{{{#!wiki red/solid The most up to date information about spatial search at the Solr Reference Guide instead: https://cwiki.apache.org/confluence/display/solr/Spatial+Search. Some details, examples, and other info is still here, however.
}}}
Spatial Search
Introduction
Many applications wish to combine location data with text data. This is often called spatial search or geo-spatial search. Most of these applications need to do several things:
- Represent spatial data in the index
- Filter by some spatial concept such as a bounding box or other shape
- Sort by distance
- Score/boost by distance
NOTE: Unless otherwise specified, all units of distance are kilometers and points are in degrees of latitude,longitude.

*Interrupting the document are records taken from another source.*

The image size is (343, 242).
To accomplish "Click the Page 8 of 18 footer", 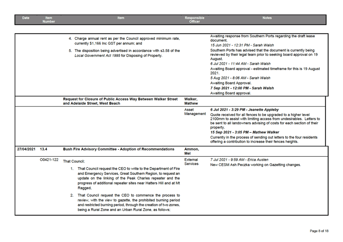I will (319, 231).
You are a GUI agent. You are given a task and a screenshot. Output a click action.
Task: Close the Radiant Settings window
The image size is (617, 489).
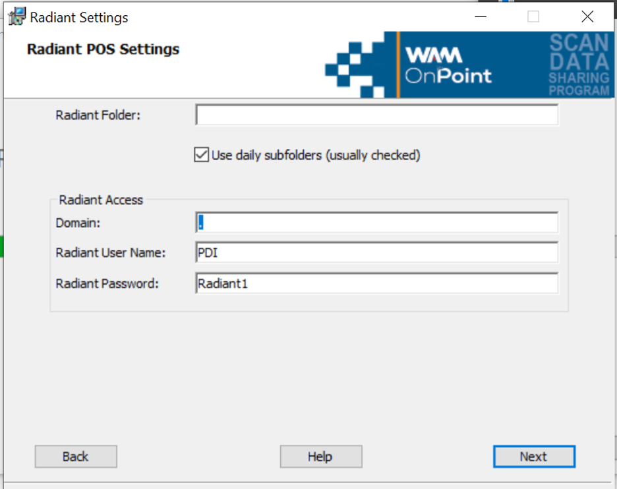(587, 17)
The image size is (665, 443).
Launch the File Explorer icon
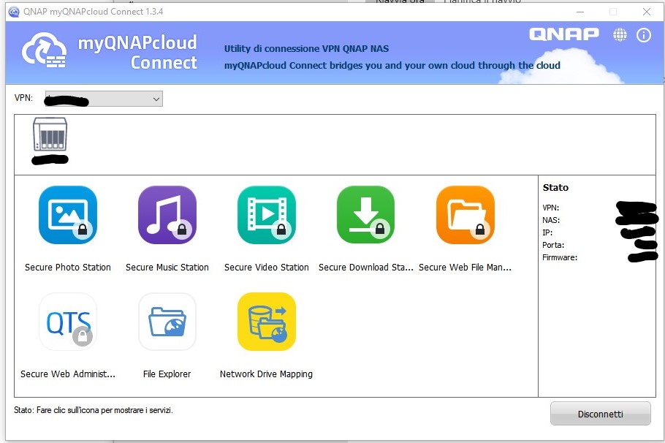167,322
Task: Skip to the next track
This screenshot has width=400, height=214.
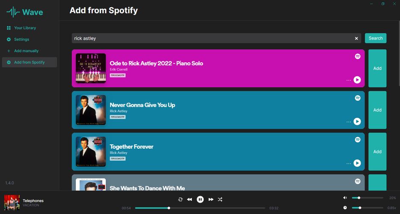Action: 211,199
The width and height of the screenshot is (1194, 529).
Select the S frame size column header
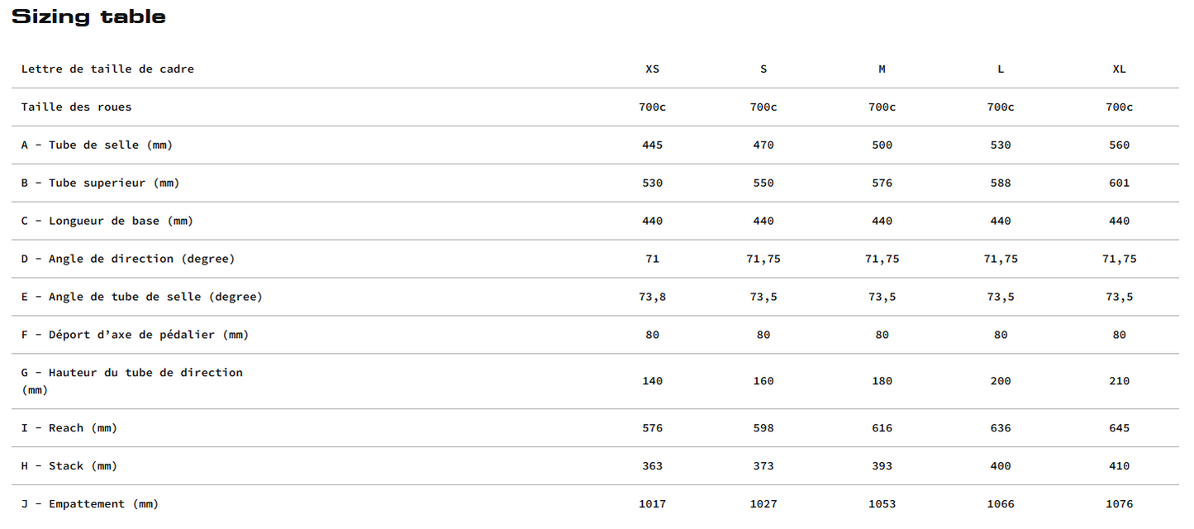click(x=763, y=69)
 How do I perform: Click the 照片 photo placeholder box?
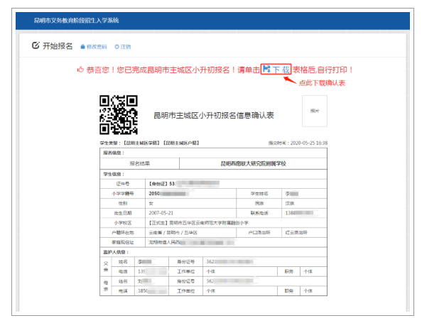click(x=315, y=111)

New Solr 4 Spatial Field Types
Lucene 4 has a new spatial module that replaces the older one described below. The Solr adapters for it are documented here: SolrAdaptersForLuceneSpatial4. The rest of this document is about the still-supported older approach.
QuickStart
If you haven't already, download Solr, start the example server and index the example data as shown in the solr tutorial. With the Solr server running, you should be able to click on the example links and see real responses.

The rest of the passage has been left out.